Antibiotic Dosing and Surgical Infections

Acta Orthop. 2016;87(2):132-8. doi: 10.3109/17453674.2015.1126157. Epub 2016 Jan 5. Body mass and weight thresholds for increased prosthetic joint infection rates after primary total joint arthroplasty. Lübbeke A1, Zingg M1, Vu D2, Miozzari HH1, Christofilopoulos P1, Uçkay I1,2, Harbarth S3, Hoffmeyer P1. PMID: 26731633
...We included all 9,061 primary hip and knee arthroplasties (mean age 70 years, 61% women) performed between March 1996 and December 2013 where the patient had received intravenous cefuroxime (1.5 g) perioperatively.
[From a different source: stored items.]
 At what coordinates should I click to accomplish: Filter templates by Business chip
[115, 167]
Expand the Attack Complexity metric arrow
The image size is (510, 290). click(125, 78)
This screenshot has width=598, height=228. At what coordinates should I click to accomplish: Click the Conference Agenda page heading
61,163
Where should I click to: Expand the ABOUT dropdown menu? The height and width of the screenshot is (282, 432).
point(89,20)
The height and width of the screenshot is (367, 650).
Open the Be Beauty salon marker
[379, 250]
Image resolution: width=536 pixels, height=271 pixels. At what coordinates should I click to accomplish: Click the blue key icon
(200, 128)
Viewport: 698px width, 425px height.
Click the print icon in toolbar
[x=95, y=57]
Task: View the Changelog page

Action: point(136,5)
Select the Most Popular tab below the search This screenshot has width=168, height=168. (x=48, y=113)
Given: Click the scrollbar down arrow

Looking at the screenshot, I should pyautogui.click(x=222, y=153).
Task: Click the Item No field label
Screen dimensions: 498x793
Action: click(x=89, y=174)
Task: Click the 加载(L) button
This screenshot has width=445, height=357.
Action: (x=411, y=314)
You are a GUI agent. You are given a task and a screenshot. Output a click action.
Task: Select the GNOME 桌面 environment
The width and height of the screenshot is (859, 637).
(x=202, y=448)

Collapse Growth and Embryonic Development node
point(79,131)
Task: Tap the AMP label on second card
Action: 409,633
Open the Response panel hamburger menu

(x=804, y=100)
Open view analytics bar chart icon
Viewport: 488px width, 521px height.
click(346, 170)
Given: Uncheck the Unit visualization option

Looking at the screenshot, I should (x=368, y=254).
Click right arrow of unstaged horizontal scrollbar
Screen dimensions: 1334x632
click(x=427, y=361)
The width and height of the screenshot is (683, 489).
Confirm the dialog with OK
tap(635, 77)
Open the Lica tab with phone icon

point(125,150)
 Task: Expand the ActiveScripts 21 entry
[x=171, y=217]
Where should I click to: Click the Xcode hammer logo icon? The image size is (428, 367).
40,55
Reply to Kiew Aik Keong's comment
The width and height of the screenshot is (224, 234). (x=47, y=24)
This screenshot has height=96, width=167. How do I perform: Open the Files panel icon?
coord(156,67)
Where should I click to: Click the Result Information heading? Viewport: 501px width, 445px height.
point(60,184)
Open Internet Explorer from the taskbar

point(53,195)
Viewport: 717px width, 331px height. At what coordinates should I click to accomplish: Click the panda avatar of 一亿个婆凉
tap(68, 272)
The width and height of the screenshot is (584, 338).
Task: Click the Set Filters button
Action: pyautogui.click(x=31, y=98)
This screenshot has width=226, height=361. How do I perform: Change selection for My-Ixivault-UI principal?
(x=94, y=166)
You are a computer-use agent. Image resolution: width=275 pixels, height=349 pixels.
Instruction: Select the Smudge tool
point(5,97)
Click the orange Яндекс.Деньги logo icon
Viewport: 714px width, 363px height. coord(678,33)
The main exposures of interest were BMI (5 categories: < 24.9, 25-29.9, 30-34.9, 35-39.9, and ≥ 40) and weight (5 categories: < 60, 60-79, 80-99, 100-119, and ≥ 120 kg). Numbers of TJAs according to BMI categories (lowest to highest) were as follows: 2,956, 3,350, 1,908, 633, and 214, respectively. The main outcome was prosthetic joint infection. The mean follow-up time was 6.5 years (0.5-18 years). RESULTS: 111 prosthetic joint infections were observed: 68 postoperative, 16 hematogenous, and 27 of undetermined cause. Incidence rates were similar in the first 3 BMI categories (< 35), but they were twice as high with BMI 35-39.9 (adjusted HR = 2.1, 95% CI: 1.1-4.3) and 4 times higher with BMI ≥ 40 (adjusted HR = 4.2, 95% CI: 1.8-9.7). Weight ≥ 100 kg was identified as threshold for a significant increase in infection from the early postoperative period onward (adjusted HR = 2.1, 95% CI: 1.3-3.6). INTERPRETATION: BMI ≥ 35 or weight ≥ 100 kg may serve as a cutoff for higher perioperative dosage of antibiotics.